TEXT:
I am in deep cookie making mode this week because we only have 2 weeks until Christmas! I don’t know about you, but I am definitely looking forward to this year ending. And I plan to end it on a sweet note. These starry night sugar cookies are some of the prettiest cookies I’ve ever made (other than maybe my matcha cookies) because of these cookie stamps I found on Amazon. I saw them over the summer and knew I had to have them for the holidays. (This is definitely a not sponsored opinion.) They give these cookies a whimsical look, and I love it.
What makes these sugar cookies so special
These sugar cookies are adapted from Preppy Kitchen’s sugar cookie recipe, one of my favorite baking blogs. Building on this recipe, I added Vietnamese cinnamon and a little bit of nutmeg to give these cookies a little extra flavor. I absolutely loved the end result because the spices balance out the sweetness from the sugar, and it makes the cookie more interesting than just a plain sugar cookie. The cookie is then coated with a coconut glaze made with coconut milk, powdered sugar, and vanilla extract to take it up to another flavor level. Just all in all, one of my favorite cookie recipes I’ve developed.
Ingredients, Substitutions & Adjustments
Starry Night Sugar Cookies
- Flour & corn starch – Corn starch is the ingredient that helps these cookies hold their shape and prevents spreading.
- Vietnamese cinnamon & nutmeg – Both add yummy flavors to these cookies. If you can’t find Vietnamese cinnamon, I would use regular cinnamon.
- Salt – Brings out the flavors of the other ingredients.
- Unsalted butter – Adds richness and a nutty flavor to these cookies.
- Granulated sugar – Adds sweetness and moisture to these cookies.
- Eggs – Acts as a binder for the cookies which means it helps the dough stay together.
- Vanilla extract – Like I’ve mentioned in a few previous blog posts, I am mostly a vanilla paste user now because it provides more flavor than vanilla extract. But vanilla extract works just fine. Another substitute for vanilla extract is 1 vanilla bean.
Coconut Glaze
I made the glaze using coconut milk, powdered sugar, and vanilla extract. You can substitute regular milk for coconut milk but I would reduce the amount to 1 cup since regular milk has more liquid. As mentioned above, I used vanilla paste instead of vanilla extract because it has more flavor. You can also use 1 vanilla bean as a substitute for vanilla extract.

STORED DATA:
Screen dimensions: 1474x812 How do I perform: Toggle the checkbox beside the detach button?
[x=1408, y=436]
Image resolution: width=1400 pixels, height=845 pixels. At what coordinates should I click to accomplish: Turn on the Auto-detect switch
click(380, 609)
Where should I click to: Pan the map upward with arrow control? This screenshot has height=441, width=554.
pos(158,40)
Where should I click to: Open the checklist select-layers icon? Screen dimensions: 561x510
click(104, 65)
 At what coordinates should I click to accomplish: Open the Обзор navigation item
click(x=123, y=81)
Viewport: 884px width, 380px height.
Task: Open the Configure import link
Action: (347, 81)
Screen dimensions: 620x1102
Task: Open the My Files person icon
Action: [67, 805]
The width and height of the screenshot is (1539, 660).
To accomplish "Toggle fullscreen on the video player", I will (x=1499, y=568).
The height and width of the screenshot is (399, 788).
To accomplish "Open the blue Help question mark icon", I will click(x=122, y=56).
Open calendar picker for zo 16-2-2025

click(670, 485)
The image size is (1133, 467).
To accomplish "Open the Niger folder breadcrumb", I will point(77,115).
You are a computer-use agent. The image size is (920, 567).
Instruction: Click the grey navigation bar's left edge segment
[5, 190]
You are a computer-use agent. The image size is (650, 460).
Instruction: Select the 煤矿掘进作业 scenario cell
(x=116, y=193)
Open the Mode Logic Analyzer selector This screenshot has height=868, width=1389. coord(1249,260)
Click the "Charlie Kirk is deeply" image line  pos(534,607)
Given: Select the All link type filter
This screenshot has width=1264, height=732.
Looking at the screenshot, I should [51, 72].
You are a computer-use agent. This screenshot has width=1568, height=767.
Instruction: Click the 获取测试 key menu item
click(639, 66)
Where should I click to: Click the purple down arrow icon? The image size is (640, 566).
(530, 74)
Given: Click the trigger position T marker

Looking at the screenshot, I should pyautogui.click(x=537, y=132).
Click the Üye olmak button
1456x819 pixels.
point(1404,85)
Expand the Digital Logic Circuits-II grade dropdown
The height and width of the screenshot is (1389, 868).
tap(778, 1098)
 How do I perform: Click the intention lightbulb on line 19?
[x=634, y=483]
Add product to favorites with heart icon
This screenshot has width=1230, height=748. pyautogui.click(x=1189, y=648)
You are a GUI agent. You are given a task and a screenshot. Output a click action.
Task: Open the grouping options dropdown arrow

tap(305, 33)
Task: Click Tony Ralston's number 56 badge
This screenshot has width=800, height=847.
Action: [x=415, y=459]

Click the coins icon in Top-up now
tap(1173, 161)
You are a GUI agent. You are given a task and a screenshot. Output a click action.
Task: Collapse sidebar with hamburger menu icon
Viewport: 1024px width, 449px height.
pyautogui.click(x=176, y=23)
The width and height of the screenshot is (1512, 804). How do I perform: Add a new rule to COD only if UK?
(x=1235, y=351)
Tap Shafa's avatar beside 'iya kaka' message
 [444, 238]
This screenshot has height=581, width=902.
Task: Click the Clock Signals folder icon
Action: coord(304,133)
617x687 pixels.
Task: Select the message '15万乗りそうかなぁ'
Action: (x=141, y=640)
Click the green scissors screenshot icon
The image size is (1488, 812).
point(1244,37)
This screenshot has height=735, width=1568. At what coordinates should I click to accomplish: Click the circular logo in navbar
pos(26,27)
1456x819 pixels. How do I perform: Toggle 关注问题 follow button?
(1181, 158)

JOB 1: Shorten the paragraph in the sugar cookie post that begins "These sugar cookies are adapted from" to a bulleted list of its main facts.
JOB 2: Pick up the sugar cookie post after its final paragraph and keep writing it.

EXERCISE OUTPUT 1:
- The recipe is adapted from Preppy Kitchen's sugar cookie recipe.
- Vietnamese cinnamon and a little nutmeg are added for extra flavor.
- The spices balance the sugar's sweetness and make the cookie more interesting than a plain sugar cookie.
- The cookies are coated with a coconut glaze of coconut milk, powdered sugar, and vanilla extract.
- It is one of the author's favorite cookie recipes they have developed.

EXERCISE OUTPUT 2:
Making my starry night sugar cookies
First combine your dry ingredients. Combine flour, corn starch, Vietnamese cinnamon, nutmeg, and salt in a bowl. Mix and set aside. In a separate bowl, cream butter and sugar together with a hand mixer or stand mixer until light and fluffy. Add the eggs and vanilla extract and whisk until combined. Lastly, add the dry ingredients and mix until a soft dough forms. If using a stand mixer, mix on low until a soft dough forms. If using a hand mixer, I would recommend using a spatula or your hands to finish the dough since you risk over mixing the dough. Flatten the dough and place in a Ziploc bag or wrap with plastic wrap. Let it rest in the fridge for 20 minutes.
While the dough is resting, preheat the oven to 375 degrees F. Add silicone mats to 2 baking sheets. Place the dough on a floured surface. Roll out the dough until it is 3/4 inch thick. Use a cookie cutter that is 3 inches (7.5 cm) in diameter to cut out the cookies. Use the cookie stamp to press the star designs onto each cookie. You can make your cookies any size or any thickness you want, but make sure to adjust your bake time accordingly. Combine all the scrap dough and repeat the process to make more cookies. Place cookies onto the baking sheets and bake for 10-12 minutes until the bottom edges are slightly golden. You may need to bake these cookies in 2 batches. Leave batch 2 in the fridge while batch 1 is baking.
Cool for 10 minutes on the baking sheet and then transfer them onto a cooling rack to cool completely. Repeat process for the second batch of cookies. While the cookies are cooling, make your glaze. Whisk together coconut milk, powdered sugar, and vanilla extract in a liquid measuring cup. Pour glaze over the cooled cookies and serve.
Tips on how to make the perfect starry night sugar cookies
- Use a silicone mat for less browning – Unlike other cookies, most people like a uniform color throughout sugar cookies, so that means little to no browning on the bottoms. The best way to achieve this is to line the baking sheet with a silicone mat instead of parchment paper. The mat acts as insulation for the cookie while it bakes.
- Use room temperature eggs and butter – This probably one of my top tips for baked goods. It is way easier to emulsify ingredients that are the same temperature than ingredients that are not. What I usually do is set out the eggs and butter over night, so they come up to room temp by the time I need them the next day.
- Cool cookies in the fridge before baking – You technically don’t have to do this, but I find that this helps the cookie hold its shape better. It especially helps the stamp design stay defined.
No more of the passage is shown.